= Beginning of Section =

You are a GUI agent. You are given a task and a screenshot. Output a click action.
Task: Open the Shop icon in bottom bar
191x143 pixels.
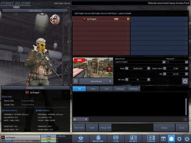tap(80, 139)
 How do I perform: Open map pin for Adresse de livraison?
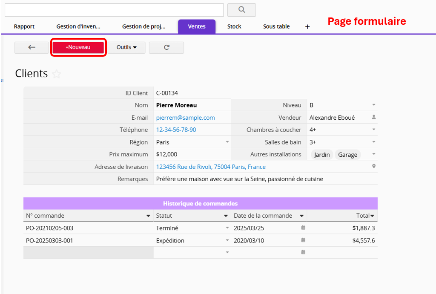(374, 167)
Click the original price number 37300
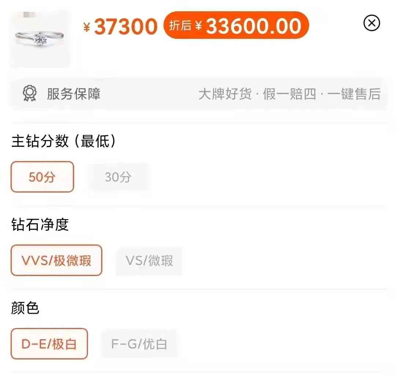This screenshot has height=377, width=396. (126, 27)
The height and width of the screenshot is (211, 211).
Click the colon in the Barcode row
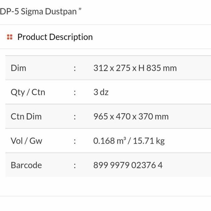[x=75, y=165]
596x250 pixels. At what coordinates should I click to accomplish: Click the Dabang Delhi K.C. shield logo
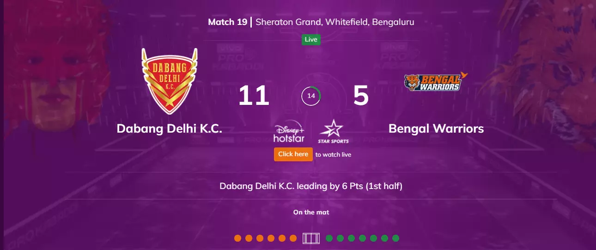pyautogui.click(x=169, y=81)
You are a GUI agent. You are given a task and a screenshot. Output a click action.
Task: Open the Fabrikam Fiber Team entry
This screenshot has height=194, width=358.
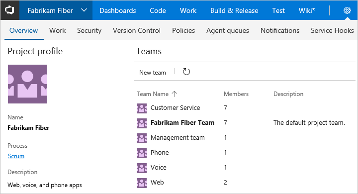tap(182, 123)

= End of Section =

#### [Task objective]
Line by line and exactly, reproduce the span from the line with "Task: Open the Shop icon in bottom bar" through the end of the data above, both ends included, with pictures left out.

#### [Answer to the exercise]
Task: Open the Shop icon in bottom bar
191x143 pixels.
tap(80, 139)
 How do I perform: Open map pin for Adresse de livraison?
(374, 167)
Click the original price number 37300
This screenshot has height=377, width=396. (126, 27)
The height and width of the screenshot is (211, 211).
Click the colon in the Barcode row
[x=75, y=165]
596x250 pixels. At what coordinates should I click to accomplish: Click the Dabang Delhi K.C. shield logo
pyautogui.click(x=169, y=81)
You are a GUI agent. You are given a task and a screenshot. Output a click action.
Task: Open the Fabrikam Fiber Team entry
This screenshot has height=194, width=358.
tap(182, 123)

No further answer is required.